Hey guys, first post so please be welcoming to me  Basically I am planning to buy one of the above cameras and having some trouble choosing

Basically I want it to take really nice pictures but I dont care so much about zoom or image size, just that they look good. I also want to use it for basic video, I know none of these cameras are designed for video but I know I will be using it for video so it is also important for me. So how do they compare? SX120 and SX150? I know SX150 is basically a newer model of SX120, and currently double the price, so is it any better? And how about SX10 vs these other 2 cameras? All I know is SX10 is the only camera of its type I can afford which is because it is quite an old model, but how does the photo and video quality differ? 

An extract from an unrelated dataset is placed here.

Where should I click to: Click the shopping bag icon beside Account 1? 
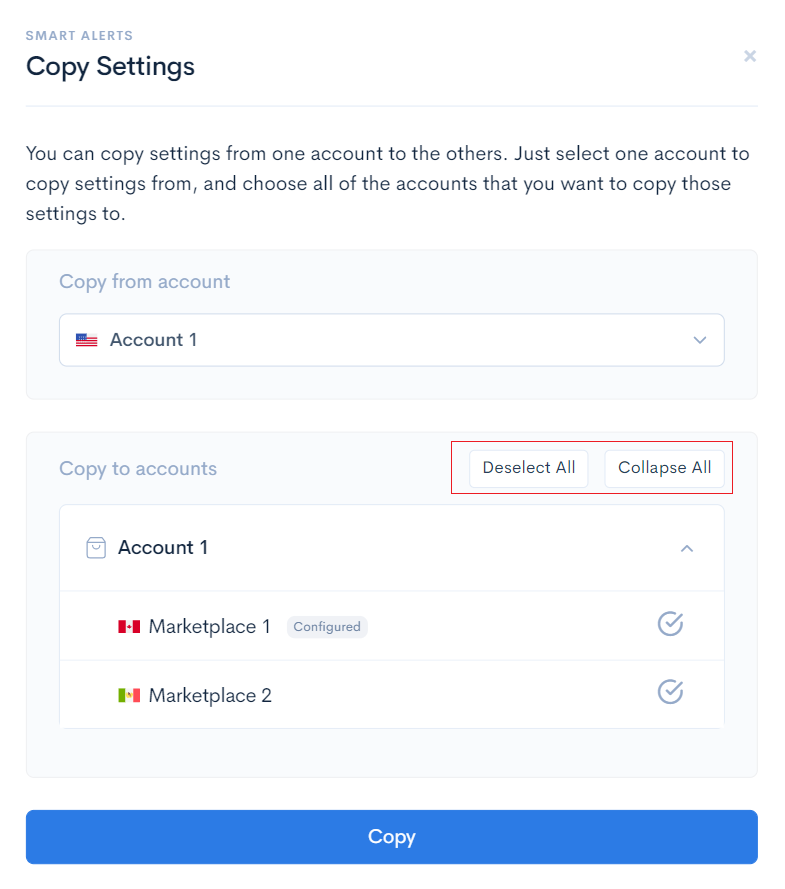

Sorry for such newbie questions, I hope someone can guide me a little to make the right choice 

Edit: sry I said 110 but I meant 120, 110 is not available where I plan to buy. Though actually 120,130,140 are also all options for me, the price generally jumps £10 per model though.


----------



## TheStupidForeigner (Mar 2, 2013)

Ok so after a lot of research and talking to some friends I am leaning more and more towards the sx130 as it has a real wide angle lens compared to 120 (what ever that means, Im not so sure) also full hd video and is much cheaper than 150 which is almost same as 130. Kinda just gave up on the sx10 because its such an old model and also I think the video quality will be terrible. 

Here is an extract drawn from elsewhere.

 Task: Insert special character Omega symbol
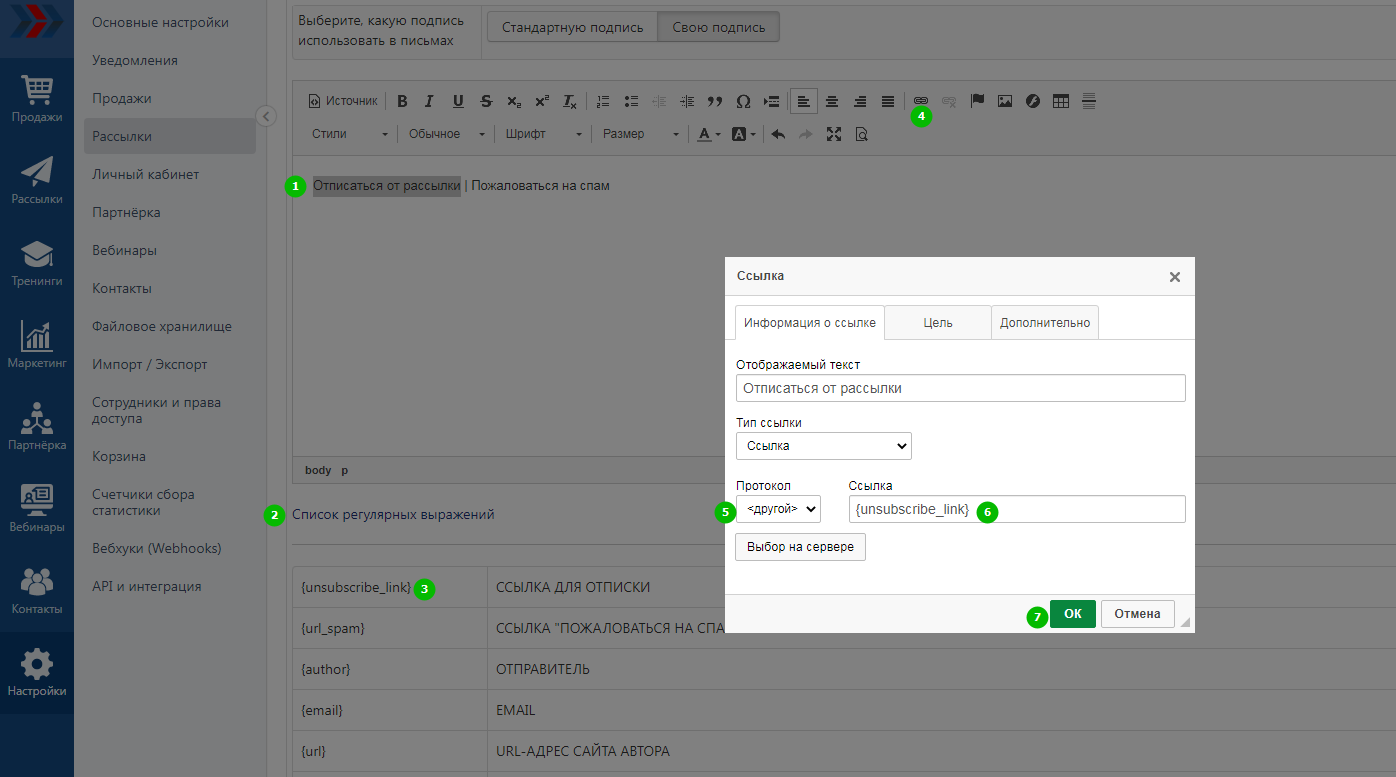click(743, 101)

Any opinions on this? I hope I am making the right decision, if no one steals this one it will hopefully be my camera for quite a long time


----------



## enzodm (Mar 10, 2013)

I do not know recent Canon products, however by comparing 120,130 and 150 features I would support your friends: go 130. I left my SX110IS to my wife and is still a pleasant camera -only missing viewfinder for my taste. Something newer is surely a good choice. However, video is not fullHD, HDready only.


----------